Some evidence supported the idea that meditation might be helpful for some conditions like anxiety, said Dr. Madhav Goyal, an assistant professor at Johns Hopkins medical school. Goyal and his colleagues published a paper in JAMA Internal Medicine in 2014 analyzing other studies on meditation's possible health benefits; they found moderate evidence for anxiety, depression and pain.

"There are numerous studies showing that mindfulness reduces anxiety," said Goyal. "If it reduces anxiety, we should also see reductions in some of the things that are associated with more anxiety," which can include blood pressure and heart rate. However, he said, "the evidence for meditation—it's still in kind of the infancy stages of where we would like it to be."

mindfulness meditation los angeles
People meditate during a during a mass meditation session in Los Angeles on June 17, 2017. Results of a study presented at the 2018 Experimental Biology meeting showed that one session of mindfulness meditation may reduce people's blood pressure and anxiety, but the size of the study group was too small to draw definitive conclusions. MARK RALSTON/AFP/Getty Images

For a study of 14 people, a strong conclusion would be inappropriate, Goyal said. "That's the kind of conclusion I would want to draw from a very large study, or from a systematic review that looks at numerous mindfulness studies measuring blood pressure as an outcome." Ideally, he said, the study should include far more participants—possibly even hundreds of people.

Dr. Glenn Levine, a professor at Baylor College of Medicine who chaired a committee for the American Heart Association's statement on meditation and heart health, agreed. He also noted that the criteria used for this study were not the same that a doctor would use. (In addition to aortic blood pressure, the researchers used aortic pulsatile load, which is the aortic blood pressure multiplied by the heartbeat.)

"There are studies that do show meditation reduces your blood pressure," Levine said. But to draw conclusions, more research is necessary. Specifically, he said, "we need well-designed, well-controlled, randomized, multicenter studies done by investigators who can be as objective and non-biased as possible."

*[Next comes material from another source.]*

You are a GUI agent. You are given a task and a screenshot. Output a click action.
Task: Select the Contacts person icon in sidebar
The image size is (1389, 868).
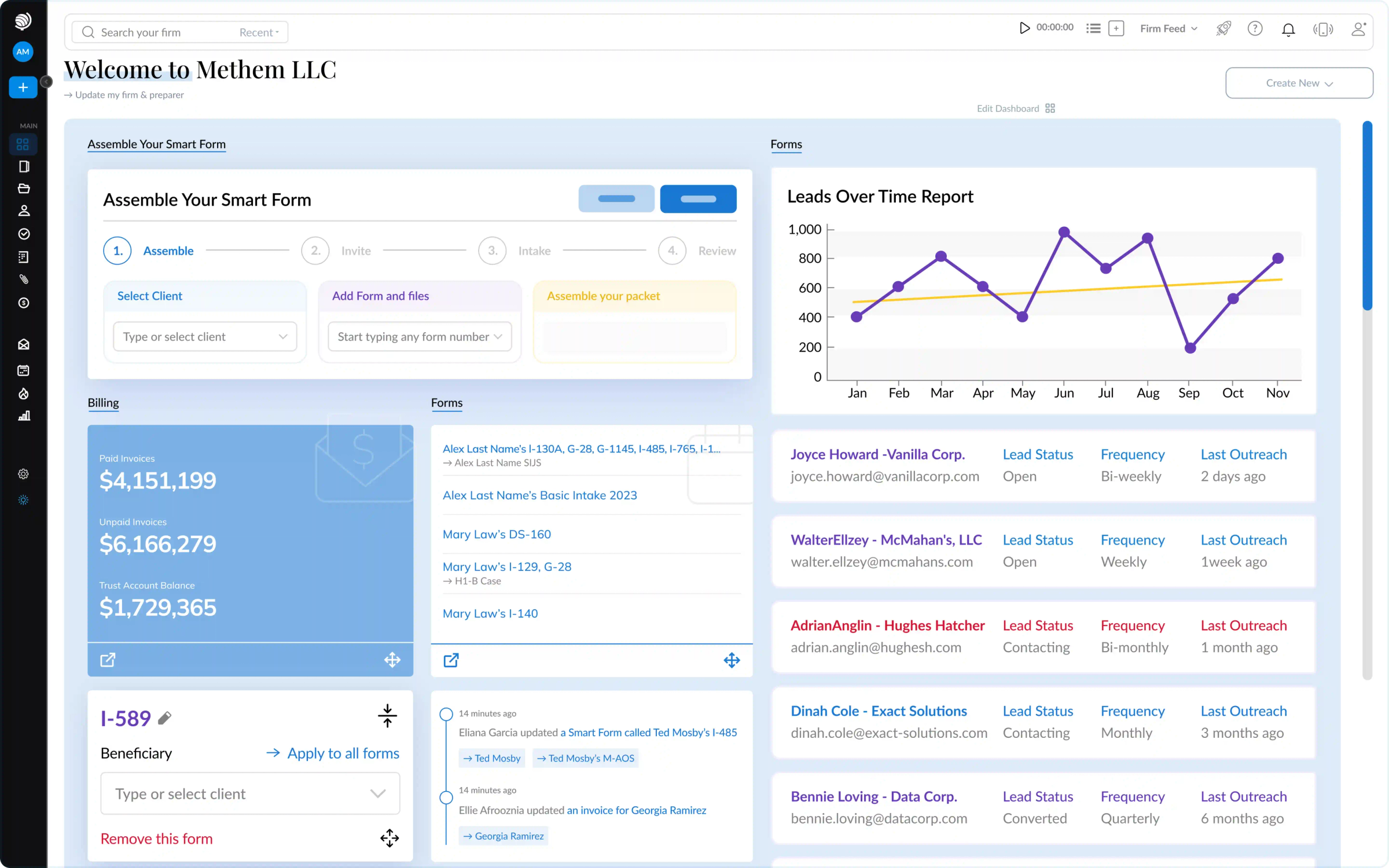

Those studies need funding—which Durocher said his team will have from the National Institutes of Health for a longer, eight-week study for people with higher blood pressure. If Durocher's preliminary results hint that an anxious person's blood pressure might be lowered through meditation, he said, then "we want to get after, well, how is it lowered."

This article has been updated to clarify comments from Dr. Madhav Goyal about the ideal sample size for studies.